● WHAT TO DO: Using the listing below, copy exactly the lines from the one containing "Instruction: Install bashdb" to the one containing "Click the Close button at the bottom left", both lines included, and no others.

● RECORDS:
····················

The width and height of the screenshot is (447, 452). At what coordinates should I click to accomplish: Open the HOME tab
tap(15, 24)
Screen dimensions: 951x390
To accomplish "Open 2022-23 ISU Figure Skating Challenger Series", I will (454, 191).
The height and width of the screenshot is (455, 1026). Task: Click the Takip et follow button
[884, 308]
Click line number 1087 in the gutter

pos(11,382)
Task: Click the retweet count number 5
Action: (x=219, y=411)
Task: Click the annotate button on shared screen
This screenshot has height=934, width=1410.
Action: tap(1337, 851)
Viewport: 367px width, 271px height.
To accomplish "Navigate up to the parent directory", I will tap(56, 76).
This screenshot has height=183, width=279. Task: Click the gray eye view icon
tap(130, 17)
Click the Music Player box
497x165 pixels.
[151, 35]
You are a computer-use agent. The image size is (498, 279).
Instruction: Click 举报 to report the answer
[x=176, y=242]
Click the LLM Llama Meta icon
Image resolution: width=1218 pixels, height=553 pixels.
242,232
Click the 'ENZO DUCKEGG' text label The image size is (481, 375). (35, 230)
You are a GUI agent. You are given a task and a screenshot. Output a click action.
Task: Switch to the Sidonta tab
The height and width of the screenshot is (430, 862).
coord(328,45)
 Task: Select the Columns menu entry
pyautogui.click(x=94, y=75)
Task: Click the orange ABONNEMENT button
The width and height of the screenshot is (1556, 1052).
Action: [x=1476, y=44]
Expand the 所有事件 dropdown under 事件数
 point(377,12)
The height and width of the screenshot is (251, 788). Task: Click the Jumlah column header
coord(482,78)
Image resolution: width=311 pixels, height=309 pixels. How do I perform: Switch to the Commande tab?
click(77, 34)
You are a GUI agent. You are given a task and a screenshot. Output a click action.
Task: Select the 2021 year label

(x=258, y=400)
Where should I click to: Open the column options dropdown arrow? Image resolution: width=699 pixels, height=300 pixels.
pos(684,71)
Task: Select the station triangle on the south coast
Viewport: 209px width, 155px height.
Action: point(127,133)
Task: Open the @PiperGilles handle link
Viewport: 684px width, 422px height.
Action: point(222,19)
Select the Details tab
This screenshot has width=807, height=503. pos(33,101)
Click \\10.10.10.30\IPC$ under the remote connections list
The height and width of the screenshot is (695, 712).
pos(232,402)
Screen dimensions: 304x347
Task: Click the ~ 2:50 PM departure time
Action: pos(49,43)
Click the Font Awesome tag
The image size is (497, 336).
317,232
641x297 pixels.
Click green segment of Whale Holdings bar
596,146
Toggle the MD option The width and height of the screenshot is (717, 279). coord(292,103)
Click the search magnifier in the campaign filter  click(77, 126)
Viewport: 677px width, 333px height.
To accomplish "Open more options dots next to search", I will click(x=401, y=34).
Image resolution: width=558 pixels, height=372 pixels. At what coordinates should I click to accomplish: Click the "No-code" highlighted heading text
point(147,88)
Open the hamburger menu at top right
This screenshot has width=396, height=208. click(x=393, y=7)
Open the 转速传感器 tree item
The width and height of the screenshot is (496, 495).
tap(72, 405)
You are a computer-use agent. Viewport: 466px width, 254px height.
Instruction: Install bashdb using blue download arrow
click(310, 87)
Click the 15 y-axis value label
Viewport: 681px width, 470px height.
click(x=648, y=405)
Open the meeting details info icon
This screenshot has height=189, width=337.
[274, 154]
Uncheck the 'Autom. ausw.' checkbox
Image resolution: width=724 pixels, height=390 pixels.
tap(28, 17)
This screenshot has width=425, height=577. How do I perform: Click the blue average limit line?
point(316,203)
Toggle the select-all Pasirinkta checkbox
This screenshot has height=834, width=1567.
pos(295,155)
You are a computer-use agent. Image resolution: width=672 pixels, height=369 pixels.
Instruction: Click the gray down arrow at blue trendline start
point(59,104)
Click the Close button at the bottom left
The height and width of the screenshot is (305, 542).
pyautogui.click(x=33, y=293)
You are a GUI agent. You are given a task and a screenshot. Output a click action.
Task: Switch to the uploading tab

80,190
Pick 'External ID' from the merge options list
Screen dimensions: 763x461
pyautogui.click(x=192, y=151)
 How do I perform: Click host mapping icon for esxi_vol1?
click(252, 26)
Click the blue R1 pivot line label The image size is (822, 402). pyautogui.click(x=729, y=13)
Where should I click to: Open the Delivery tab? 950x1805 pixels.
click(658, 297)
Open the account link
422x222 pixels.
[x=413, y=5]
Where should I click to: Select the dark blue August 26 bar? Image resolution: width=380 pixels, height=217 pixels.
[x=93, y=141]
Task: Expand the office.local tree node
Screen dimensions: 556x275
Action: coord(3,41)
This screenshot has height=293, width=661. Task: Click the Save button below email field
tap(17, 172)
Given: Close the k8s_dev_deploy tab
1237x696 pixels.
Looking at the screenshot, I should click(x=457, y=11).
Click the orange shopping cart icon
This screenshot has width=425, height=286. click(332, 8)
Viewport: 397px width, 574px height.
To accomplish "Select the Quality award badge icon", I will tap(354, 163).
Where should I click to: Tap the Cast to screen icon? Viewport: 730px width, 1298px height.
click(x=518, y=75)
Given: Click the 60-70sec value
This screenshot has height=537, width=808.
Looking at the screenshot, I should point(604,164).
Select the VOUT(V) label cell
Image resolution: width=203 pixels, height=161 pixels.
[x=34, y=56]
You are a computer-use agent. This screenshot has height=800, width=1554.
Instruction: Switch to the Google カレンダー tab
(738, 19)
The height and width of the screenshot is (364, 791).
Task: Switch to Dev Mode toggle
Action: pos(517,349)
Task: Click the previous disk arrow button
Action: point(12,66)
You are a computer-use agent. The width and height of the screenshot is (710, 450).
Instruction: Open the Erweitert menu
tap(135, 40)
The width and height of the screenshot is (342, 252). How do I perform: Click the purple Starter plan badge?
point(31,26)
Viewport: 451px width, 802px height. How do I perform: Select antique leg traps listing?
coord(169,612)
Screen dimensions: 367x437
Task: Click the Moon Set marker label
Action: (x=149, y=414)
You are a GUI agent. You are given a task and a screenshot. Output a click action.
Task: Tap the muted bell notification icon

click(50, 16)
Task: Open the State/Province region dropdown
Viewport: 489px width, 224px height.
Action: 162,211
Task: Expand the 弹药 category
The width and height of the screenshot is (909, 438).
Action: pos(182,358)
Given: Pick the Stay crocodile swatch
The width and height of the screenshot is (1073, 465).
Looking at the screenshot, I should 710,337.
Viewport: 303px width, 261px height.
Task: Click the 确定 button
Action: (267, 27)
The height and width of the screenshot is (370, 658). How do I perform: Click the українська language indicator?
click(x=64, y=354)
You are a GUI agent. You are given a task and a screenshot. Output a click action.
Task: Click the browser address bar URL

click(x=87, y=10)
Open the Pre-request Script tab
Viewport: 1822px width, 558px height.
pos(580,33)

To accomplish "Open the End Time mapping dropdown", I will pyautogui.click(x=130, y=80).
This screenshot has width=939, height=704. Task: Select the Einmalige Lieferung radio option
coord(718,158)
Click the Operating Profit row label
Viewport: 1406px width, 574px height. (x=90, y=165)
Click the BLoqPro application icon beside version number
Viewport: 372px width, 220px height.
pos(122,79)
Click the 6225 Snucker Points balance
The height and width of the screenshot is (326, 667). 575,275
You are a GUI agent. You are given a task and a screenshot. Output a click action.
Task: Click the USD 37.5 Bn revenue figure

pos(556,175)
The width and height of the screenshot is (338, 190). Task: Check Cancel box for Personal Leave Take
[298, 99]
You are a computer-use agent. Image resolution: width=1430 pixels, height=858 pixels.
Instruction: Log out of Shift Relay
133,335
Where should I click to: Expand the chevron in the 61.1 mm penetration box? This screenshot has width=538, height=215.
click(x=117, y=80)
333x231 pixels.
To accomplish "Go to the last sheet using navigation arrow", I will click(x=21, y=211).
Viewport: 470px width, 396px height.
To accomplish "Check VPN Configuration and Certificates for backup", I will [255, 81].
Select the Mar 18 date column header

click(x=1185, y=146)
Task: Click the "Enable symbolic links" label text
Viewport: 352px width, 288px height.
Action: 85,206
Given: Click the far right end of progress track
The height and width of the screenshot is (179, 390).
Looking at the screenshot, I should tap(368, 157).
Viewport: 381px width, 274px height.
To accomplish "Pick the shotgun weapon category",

····················

● ANSWER TO THIS PROBLEM:
Instruction: Install bashdb using blue download arrow
click(310, 87)
Click the 15 y-axis value label
Viewport: 681px width, 470px height.
click(x=648, y=405)
Open the meeting details info icon
This screenshot has height=189, width=337.
[274, 154]
Uncheck the 'Autom. ausw.' checkbox
Image resolution: width=724 pixels, height=390 pixels.
tap(28, 17)
This screenshot has width=425, height=577. How do I perform: Click the blue average limit line?
point(316,203)
Toggle the select-all Pasirinkta checkbox
This screenshot has height=834, width=1567.
pos(295,155)
You are a computer-use agent. Image resolution: width=672 pixels, height=369 pixels.
Instruction: Click the gray down arrow at blue trendline start
point(59,104)
Click the Close button at the bottom left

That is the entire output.